▶ Task requirements
For each line of the data below, copy it if it holds the word "computer".

▶ Records shown
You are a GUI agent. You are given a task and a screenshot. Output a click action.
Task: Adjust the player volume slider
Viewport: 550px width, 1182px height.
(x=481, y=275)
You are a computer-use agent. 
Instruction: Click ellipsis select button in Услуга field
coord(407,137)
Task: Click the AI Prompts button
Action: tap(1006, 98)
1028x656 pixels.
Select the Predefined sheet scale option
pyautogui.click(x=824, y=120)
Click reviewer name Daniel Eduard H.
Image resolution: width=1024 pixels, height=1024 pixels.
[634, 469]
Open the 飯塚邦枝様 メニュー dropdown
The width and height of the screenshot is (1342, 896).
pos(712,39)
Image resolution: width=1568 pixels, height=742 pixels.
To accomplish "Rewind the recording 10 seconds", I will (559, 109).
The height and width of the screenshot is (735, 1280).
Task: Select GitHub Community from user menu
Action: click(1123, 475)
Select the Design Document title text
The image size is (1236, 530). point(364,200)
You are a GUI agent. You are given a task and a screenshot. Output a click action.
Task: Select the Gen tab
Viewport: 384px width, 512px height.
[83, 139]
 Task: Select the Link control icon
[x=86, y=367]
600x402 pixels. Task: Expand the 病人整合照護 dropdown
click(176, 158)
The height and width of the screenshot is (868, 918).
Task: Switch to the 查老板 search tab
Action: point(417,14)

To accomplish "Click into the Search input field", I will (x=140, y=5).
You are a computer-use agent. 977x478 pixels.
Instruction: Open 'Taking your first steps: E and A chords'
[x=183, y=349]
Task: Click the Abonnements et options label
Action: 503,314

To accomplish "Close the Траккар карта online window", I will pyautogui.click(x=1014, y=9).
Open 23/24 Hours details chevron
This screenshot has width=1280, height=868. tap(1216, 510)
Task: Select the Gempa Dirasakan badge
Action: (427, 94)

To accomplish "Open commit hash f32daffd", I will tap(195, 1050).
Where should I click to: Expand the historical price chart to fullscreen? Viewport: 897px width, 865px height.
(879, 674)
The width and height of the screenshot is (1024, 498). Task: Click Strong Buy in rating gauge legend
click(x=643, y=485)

▶ Answer box
You are a computer-use agent. 
You are a computer-use agent. 977x478 pixels.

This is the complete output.